De 2026 à 2030, l’État veut pousser l’esport et le jeu vidéo dans les parcours éducatifs, selon des documents dévoilés par Radio France. Le point qui fait tiquer, c’est que Matignon a arbitré en faveur de cette stratégie alors que le ministère de la Santé alertait sur les risques liés aux écrans chez les plus jeunes.
Quand le gaming entre en classe, ça ne fait pas que des heureux
Sur le papier, l’idée est assez dans l’air du temps. Le jeu vidéo n’est plus vu seulement comme un loisir, mais aussi comme un outil culturel, pédagogique et parfois professionnel. Dans les documents consultés par la cellule investigation de Radio France, le gouvernement soutient une montée en puissance de l’esport à l’école sur plusieurs années. L’objectif, c’est de mieux structurer la filière, d’en faire un levier d’attractivité pour les jeunes et de donner au secteur une place plus visible dans les politiques publiques.
Le souci, c’est que cette orientation n’a pas fait consensus au sommet de l’État. Le ministère de la Santé s’y serait opposé, en mettant en avant les effets potentiels d’une exposition accrue aux écrans, surtout dans un cadre scolaire. On touche ici à un vrai point de tension. D’un côté, le gaming pèse lourd dans les pratiques culturelles des 18-35 ans et bien au-delà. De l’autre, la santé publique reste obsédée, parfois à raison, par le temps d’écran, la sédentarité et les usages excessifs.
Un arbitrage politique qui raconte plus qu’un simple débat sur les jeux
Ce que révèle cette affaire, ce n’est pas juste un désaccord technique entre ministères.
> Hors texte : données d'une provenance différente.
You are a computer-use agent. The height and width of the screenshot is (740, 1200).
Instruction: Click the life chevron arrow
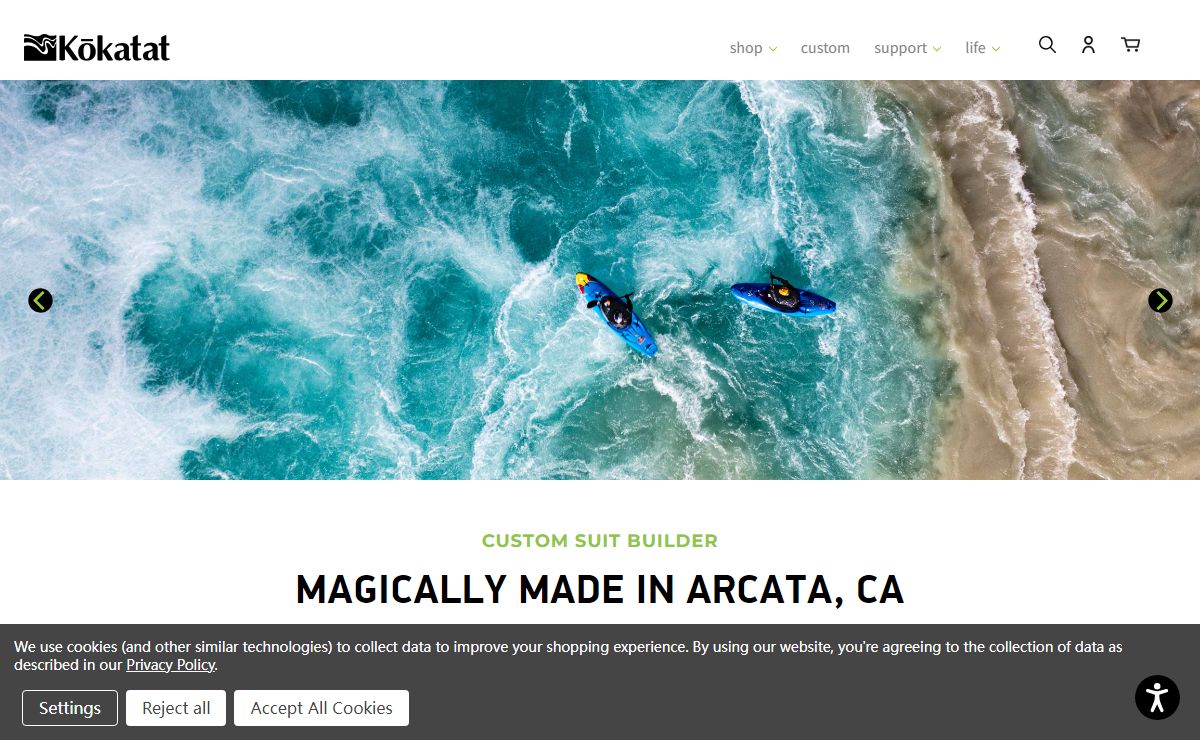pyautogui.click(x=996, y=49)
C’est aussi une décision politique très claire. Matignon a choisi de soutenir une vision économique et culturelle du jeu vidéo, même face à des réserves sanitaires. En gros, l’exécutif semble considérer que l’esport mérite une place dans l’école, à condition d’être encadré et présenté comme un outil parmi d’autres, pas comme une récré géante branchée manette.
Ce choix pose quand même plusieurs questions concrètes. Qui encadrera ces pratiques dans les établissements ? Avec quels moyens, quels enseignants formés, et quelle frontière entre sensibilisation au jeu vidéo, compétition esportive et promotion d’un secteur privé ? Derrière le mot esport, il y a aussi des intérêts industriels, des éditeurs, des événements et toute une économie qui cherche sa légitimité institutionnelle.
L’école peut-elle parler gaming sans tomber dans le piège écran total ?
Le débat ne se résume donc pas à un clash entre anciens et modernes. Oui, le jeu vidéo peut développer des compétences, de la stratégie au travail d’équipe. Oui aussi, l’école doit comprendre les cultures numériques des jeunes. Mais si l’État veut faire entrer le gaming dans les parcours éducatifs, il devra prouver que ce n’est pas juste un coup de com bien senti pour une industrie qui pèse de plus en plus lourd. La vraie partie commence maintenant, celle où il faut montrer qu’on peut parler jeux vidéo à l’école sans transformer la classe en salon du gaming.